▶ **Work instructions**:
Transcribe the records from the line containing "Instruction: Select the MA 50 legend label" onward, up to and including the final line, exactly and without anything else.

▶ **Input data**:
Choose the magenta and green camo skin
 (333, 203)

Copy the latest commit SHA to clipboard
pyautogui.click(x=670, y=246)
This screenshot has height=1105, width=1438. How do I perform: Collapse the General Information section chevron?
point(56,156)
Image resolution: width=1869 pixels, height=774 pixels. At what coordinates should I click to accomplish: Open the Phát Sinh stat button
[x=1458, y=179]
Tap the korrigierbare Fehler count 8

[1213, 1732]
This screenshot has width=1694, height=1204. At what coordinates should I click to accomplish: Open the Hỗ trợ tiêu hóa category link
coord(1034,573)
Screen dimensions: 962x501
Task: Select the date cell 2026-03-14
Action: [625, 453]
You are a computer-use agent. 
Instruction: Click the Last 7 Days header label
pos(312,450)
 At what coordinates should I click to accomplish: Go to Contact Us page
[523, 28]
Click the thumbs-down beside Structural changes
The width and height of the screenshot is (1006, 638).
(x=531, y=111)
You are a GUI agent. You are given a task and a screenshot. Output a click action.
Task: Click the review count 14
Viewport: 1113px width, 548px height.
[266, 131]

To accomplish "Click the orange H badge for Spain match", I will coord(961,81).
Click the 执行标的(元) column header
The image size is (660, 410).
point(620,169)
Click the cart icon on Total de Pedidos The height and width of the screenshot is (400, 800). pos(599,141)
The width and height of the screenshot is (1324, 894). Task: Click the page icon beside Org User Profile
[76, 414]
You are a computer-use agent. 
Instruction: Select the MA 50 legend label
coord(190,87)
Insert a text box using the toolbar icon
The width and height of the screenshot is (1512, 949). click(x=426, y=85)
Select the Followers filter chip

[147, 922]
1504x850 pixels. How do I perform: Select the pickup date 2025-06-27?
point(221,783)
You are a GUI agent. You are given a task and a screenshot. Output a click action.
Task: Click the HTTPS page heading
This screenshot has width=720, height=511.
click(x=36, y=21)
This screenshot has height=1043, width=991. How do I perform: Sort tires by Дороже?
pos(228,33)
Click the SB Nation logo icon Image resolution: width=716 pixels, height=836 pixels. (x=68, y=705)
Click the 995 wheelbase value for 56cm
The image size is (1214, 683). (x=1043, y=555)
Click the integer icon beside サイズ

▶ **Exercise result**:
Instruction: Select the MA 50 legend label
coord(190,87)
Insert a text box using the toolbar icon
The width and height of the screenshot is (1512, 949). click(x=426, y=85)
Select the Followers filter chip

[147, 922]
1504x850 pixels. How do I perform: Select the pickup date 2025-06-27?
point(221,783)
You are a GUI agent. You are given a task and a screenshot. Output a click action.
Task: Click the HTTPS page heading
This screenshot has width=720, height=511.
click(x=36, y=21)
This screenshot has height=1043, width=991. How do I perform: Sort tires by Дороже?
pos(228,33)
Click the SB Nation logo icon Image resolution: width=716 pixels, height=836 pixels. (x=68, y=705)
Click the 995 wheelbase value for 56cm
The image size is (1214, 683). (x=1043, y=555)
Click the integer icon beside サイズ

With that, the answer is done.